Grand plans for a sunrise photo session from the hill of nymphs were dashed when I missed my alarm and got caught up tying up a few final work issues back home.
I had also intended to head up to the Acropolis today but found that the site closed early on a Monday, and due to my now late start, I decided to wait another day and spend some more time exploring other parts of the city. I bought some fresh fruit from the markets for a late morning tea and then made my way over to some of the impressive buildings that I had seen from the taxi on the way in.
As I was walking a rack of dresses for 10 euro caught my eye (as they do!) and I started browsing through. The little old shopkeeper emerged from the store holding a rich blue dress. ‘Excuse me’ he said ‘I hope you don’t mind, but this one – it would be perfect for you I think – it would match your eyes’.
Totally suckered in, I tried the dress and I have to say he was right, it was perfect – and it was only 10 euros so I was sold! As the gentleman was packing my purchase for me, he asked what I thought of the city. I told him that I loved exploring historical buildings and towns, that they feel like such a grounding experience because they remind me that people have been living the same type of existence for hundreds and thousands of years. I told him the oldest buildings in Australia are less than 200 years old. He laughed. ‘You know, apart from the ruins there isn’t much here that is over 200 years old either.’ He proceeded to tell me a bit of the history of the city – from conflict and wars that had destroyed buildings, to a government incentive for developers in the 70’s to demolish old buildings to build apartments.

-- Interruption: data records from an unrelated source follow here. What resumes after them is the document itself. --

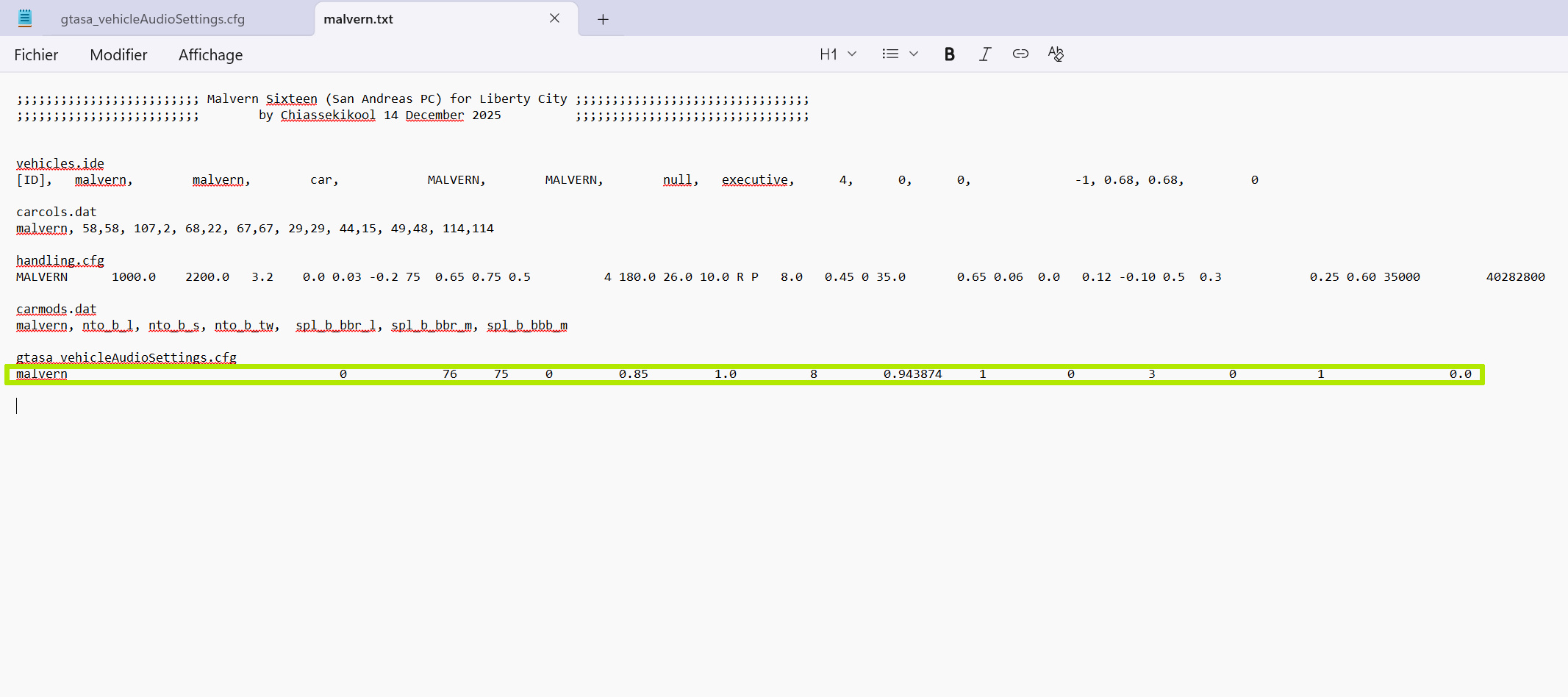Close the malvern.txt tab

tap(554, 18)
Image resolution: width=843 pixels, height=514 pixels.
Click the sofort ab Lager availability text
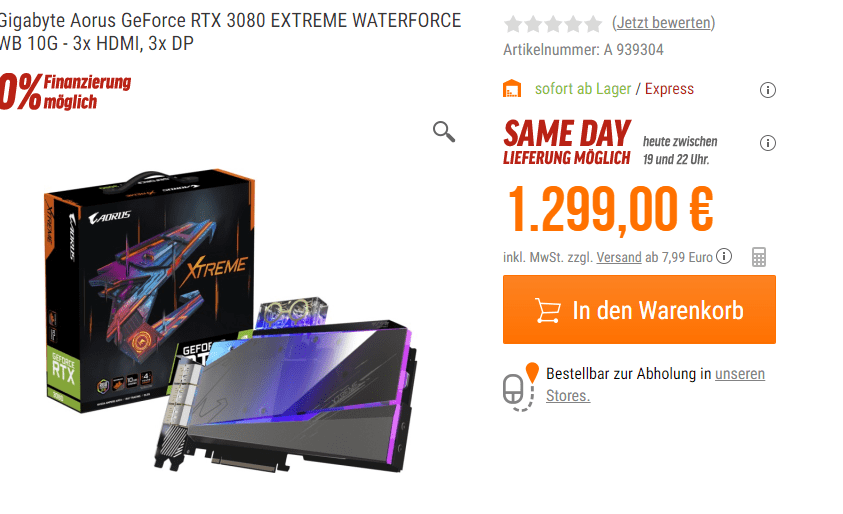coord(583,89)
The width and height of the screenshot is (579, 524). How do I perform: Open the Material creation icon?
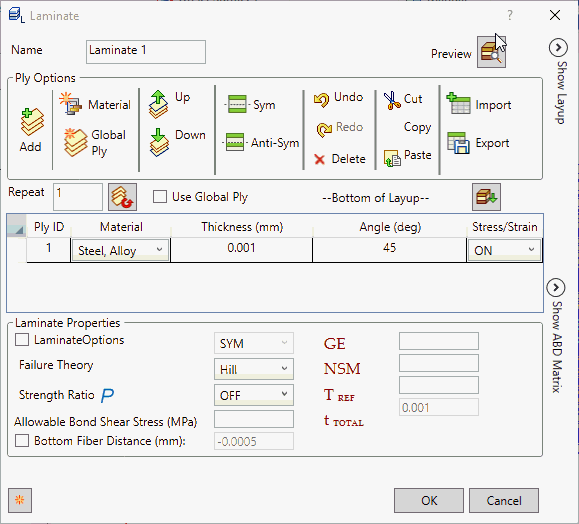tap(70, 104)
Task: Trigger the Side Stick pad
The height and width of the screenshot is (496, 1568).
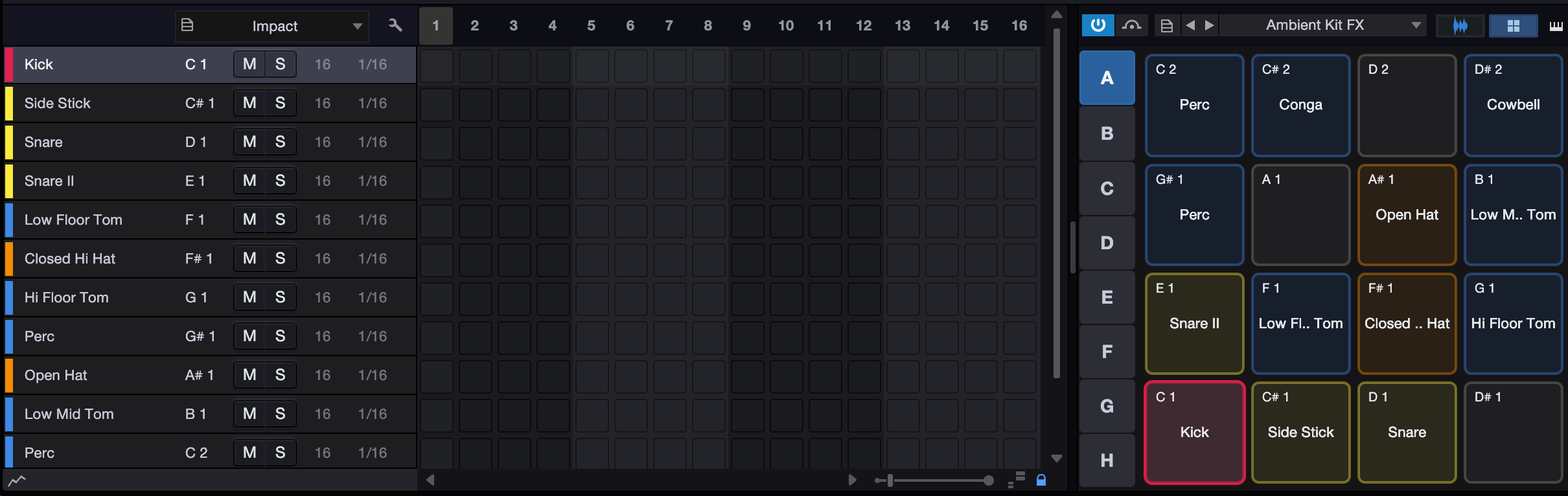Action: point(1300,432)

I left the shop pondering our conversation and headed over to the parliament buildings. Stopping to look at some of those 70’s and 80’s era apartment buildings that are now supporting some pretty awesome street art to cover over their plain and ageing facades. At 4pm there was the changing of the guard at the Monument for the unknown soldier. I stopped to watch the young soldiers wearing full costume in the blazing sun performing their mark of respect for the fallen. For me, it was a greatly moving ceremony, particularly with the current situation in Ukraine, just 2000kms away.
Next it was back to the apartment for an afternoon nap before I donned the blue dress and made my way to a little cocktail bar I had seen earlier with a fantastic view of the Parthenon at sunset.
I ordered a fancy pink cocktail and found a table with a perfect view of the Acropolis. Several sips in I heard an Irish voice behind me. ‘D’ya mind if I join you?’ I turned to see a man in his 60’s who I had noticed was sitting alone nearby when I walked in. He seemed harmless enough, so I invited him to sit down. Over the next 3 hours and several glasses of rose, I was taken on a journey back to ancient times as the gentleman shared that he had decided to restart his career in his 50’s and went back to university to study Archaeology. He was here researching for his PHD, which centred around the origins and locations of ancient Greek sanctuaries. It was truly fascinating conversation and before I knew it, it was midnight.
With those few wines under my belt I was ready to hit the town, so I walked back to the restaurant where I had dined the night before and found the waiter that had offered to show me some of the better and less touristy bars and clubs while I was in town (and probably never expected me to take him up on the offer), so I concluded my night dancing till dawn like I would have if I had taken this holiday 25 years ago!